GOAL
Return each line from the items below that contains the word "pixels". Case matters.

DATASET CONTENT
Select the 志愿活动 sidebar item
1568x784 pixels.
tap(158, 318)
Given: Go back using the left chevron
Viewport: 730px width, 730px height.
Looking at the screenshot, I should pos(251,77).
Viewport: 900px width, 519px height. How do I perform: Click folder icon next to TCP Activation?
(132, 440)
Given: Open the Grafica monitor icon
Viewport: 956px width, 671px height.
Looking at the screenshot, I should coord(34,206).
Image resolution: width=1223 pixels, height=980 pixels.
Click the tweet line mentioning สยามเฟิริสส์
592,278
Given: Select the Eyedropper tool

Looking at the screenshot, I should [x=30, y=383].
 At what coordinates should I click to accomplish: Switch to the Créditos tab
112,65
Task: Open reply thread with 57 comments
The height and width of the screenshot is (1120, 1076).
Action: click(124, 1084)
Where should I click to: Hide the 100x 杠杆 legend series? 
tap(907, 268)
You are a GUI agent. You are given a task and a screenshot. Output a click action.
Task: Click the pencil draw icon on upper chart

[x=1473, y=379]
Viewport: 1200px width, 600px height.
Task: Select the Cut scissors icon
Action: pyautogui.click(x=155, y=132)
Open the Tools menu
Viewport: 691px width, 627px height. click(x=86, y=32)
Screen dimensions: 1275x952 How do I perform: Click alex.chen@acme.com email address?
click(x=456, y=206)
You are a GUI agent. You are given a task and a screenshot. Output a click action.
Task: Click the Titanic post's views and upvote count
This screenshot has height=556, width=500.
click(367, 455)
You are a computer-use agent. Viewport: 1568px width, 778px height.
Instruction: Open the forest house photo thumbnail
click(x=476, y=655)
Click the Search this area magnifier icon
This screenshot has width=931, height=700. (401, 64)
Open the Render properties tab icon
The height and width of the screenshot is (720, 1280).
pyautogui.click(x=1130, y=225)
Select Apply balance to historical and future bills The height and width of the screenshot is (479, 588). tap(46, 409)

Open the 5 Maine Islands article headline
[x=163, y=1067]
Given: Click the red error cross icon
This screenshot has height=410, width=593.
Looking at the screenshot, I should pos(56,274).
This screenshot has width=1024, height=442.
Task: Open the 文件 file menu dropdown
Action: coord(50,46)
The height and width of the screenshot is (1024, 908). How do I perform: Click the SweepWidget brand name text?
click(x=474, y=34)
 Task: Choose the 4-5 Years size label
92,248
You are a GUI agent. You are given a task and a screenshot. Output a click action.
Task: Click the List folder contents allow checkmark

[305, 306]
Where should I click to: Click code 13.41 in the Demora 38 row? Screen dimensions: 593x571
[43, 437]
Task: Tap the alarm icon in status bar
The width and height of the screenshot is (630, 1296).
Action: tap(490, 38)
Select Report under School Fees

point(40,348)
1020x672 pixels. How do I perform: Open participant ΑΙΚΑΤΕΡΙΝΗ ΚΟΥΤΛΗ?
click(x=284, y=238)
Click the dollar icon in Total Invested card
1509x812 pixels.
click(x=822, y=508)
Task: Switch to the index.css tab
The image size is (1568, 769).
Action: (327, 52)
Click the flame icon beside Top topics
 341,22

SOLUTION TO THIS TASK
1568x784 pixels.
Image resolution: width=1223 pixels, height=980 pixels.
1020x672 pixels. How do I perform: Open participant ΑΙΚΑΤΕΡΙΝΗ ΚΟΥΤΛΗ?
1509x812 pixels.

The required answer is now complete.